Bakışları ayak ucuna çevirmek mânâsına gelir.
Göz kalbin penceresidir. Gözün gördükleri kalbi meşgul eder, nazargâh-ı ilâhî olan gönülü havâtır kaplar.
Bunun içindir ki bir sâlik yolda ve izde, kalabalıkta, tenhada bakışlarını ayak ucunda toplayacak ki; hem harama bakmaktan, hem de gözünü başıboşluktan, istediği yere bakmaktan korumuş olsun. Aynı zamanda havâtıra düşmekten de kurtulmuş olur.

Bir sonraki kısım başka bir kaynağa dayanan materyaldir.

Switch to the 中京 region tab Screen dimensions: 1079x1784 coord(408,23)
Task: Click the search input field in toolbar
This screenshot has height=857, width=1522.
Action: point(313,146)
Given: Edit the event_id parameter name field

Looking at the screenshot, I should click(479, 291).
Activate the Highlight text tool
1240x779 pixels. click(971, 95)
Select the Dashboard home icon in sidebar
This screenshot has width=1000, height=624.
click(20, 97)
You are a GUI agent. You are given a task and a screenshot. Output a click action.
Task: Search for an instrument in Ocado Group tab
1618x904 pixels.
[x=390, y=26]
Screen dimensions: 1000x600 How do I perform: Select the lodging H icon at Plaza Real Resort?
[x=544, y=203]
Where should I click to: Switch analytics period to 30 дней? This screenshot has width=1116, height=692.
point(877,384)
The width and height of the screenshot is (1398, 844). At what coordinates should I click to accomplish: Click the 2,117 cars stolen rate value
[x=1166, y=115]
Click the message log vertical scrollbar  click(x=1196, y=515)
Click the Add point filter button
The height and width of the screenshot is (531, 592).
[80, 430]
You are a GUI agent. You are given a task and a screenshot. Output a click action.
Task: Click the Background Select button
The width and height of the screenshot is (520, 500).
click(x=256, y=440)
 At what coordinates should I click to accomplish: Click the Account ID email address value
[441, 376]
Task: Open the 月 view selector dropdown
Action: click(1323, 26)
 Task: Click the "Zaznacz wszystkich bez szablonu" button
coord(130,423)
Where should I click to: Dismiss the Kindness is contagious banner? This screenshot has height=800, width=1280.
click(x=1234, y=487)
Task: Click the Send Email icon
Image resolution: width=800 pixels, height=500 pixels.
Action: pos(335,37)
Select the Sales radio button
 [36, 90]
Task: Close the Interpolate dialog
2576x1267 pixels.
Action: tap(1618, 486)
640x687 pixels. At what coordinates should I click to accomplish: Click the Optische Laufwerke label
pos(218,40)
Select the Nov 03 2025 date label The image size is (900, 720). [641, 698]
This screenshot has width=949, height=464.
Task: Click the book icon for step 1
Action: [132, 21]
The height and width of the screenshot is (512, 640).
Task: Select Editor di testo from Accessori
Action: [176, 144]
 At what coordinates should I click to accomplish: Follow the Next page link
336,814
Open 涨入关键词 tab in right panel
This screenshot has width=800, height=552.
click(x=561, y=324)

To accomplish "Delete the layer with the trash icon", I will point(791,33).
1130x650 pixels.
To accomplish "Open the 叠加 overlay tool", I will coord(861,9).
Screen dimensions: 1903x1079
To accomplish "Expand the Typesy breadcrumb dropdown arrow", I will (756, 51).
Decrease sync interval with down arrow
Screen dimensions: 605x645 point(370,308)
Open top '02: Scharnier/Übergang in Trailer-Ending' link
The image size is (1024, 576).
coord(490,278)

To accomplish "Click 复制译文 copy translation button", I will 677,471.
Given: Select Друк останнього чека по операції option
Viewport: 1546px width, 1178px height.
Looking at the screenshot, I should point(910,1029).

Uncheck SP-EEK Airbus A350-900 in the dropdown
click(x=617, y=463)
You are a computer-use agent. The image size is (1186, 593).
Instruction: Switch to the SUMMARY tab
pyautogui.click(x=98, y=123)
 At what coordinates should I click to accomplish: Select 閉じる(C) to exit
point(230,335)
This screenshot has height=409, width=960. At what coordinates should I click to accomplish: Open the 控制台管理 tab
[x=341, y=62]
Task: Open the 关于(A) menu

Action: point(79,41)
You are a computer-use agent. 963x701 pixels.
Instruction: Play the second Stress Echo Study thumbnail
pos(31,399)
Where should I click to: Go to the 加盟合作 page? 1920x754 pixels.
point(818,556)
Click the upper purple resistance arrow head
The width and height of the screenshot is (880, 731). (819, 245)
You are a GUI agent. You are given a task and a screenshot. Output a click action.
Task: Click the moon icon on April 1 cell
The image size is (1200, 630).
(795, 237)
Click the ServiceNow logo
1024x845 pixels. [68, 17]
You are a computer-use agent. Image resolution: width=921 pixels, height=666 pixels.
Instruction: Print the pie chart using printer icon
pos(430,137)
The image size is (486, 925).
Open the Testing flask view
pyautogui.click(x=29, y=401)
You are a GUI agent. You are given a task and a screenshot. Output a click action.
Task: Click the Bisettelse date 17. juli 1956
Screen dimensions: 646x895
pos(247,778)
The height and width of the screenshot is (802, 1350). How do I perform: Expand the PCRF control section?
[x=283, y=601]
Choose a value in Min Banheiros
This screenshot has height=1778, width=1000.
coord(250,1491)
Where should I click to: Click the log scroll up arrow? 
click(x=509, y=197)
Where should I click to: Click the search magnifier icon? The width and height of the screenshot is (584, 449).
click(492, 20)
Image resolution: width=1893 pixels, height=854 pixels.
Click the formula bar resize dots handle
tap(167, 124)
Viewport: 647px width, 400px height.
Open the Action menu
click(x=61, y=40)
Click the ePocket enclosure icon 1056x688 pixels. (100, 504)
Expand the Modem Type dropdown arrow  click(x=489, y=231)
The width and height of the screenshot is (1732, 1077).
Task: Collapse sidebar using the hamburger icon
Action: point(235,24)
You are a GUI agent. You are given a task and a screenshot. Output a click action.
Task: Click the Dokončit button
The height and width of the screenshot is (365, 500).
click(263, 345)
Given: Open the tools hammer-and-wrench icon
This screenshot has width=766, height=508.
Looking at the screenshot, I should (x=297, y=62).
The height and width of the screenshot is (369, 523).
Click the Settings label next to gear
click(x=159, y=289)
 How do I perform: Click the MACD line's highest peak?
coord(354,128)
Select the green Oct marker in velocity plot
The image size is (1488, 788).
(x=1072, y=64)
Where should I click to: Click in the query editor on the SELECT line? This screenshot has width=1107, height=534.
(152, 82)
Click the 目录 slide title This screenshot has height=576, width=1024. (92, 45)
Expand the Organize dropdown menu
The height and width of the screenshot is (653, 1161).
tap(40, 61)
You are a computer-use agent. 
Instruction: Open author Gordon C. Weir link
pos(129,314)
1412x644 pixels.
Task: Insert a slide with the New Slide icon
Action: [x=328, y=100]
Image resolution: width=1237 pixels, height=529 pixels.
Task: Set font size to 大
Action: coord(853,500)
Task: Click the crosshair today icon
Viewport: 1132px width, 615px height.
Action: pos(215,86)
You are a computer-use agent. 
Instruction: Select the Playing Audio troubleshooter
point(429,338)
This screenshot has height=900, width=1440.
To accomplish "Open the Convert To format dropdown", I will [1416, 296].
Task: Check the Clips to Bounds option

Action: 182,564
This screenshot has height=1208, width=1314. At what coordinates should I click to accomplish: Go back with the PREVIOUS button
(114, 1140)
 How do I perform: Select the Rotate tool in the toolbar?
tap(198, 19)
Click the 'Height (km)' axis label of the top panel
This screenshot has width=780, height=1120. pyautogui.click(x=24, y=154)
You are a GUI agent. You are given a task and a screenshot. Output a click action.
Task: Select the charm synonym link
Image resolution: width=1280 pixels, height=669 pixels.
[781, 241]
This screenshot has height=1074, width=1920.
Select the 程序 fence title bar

Gönlünü toparlaması kolaylaşır.
Bu usül Sünnet-i seniye’ye de uygun düşmektedir. Zira Resul-i Ekrem -sallallahu aleyhi ve sellem- Efendimiz yolda yürürlerken sağa sola bakmazlardı.
Bir de var ki, insanın her yaratılan şeyde Allah-u Teâlâ’nın eserlerini görmeye çalışması gerekir. Bu tefekkür sayesinde iman tekâmül eder. Bu da bâtınîdir.
Bu gibi kimseler Hazret-i Allah ile baktığı için, her zerrede O’nun eserini, âsârını seyreder. Bu, Hakk’tan Hakk’ın yarattıklarına seyirdir.
Meselâ bir yaprağı ele alır, O’nun âsârını onda seyreder, azamet-i ilâhî karşısında bir zerrenin idrakinden âciz olduğunu itiraf eder.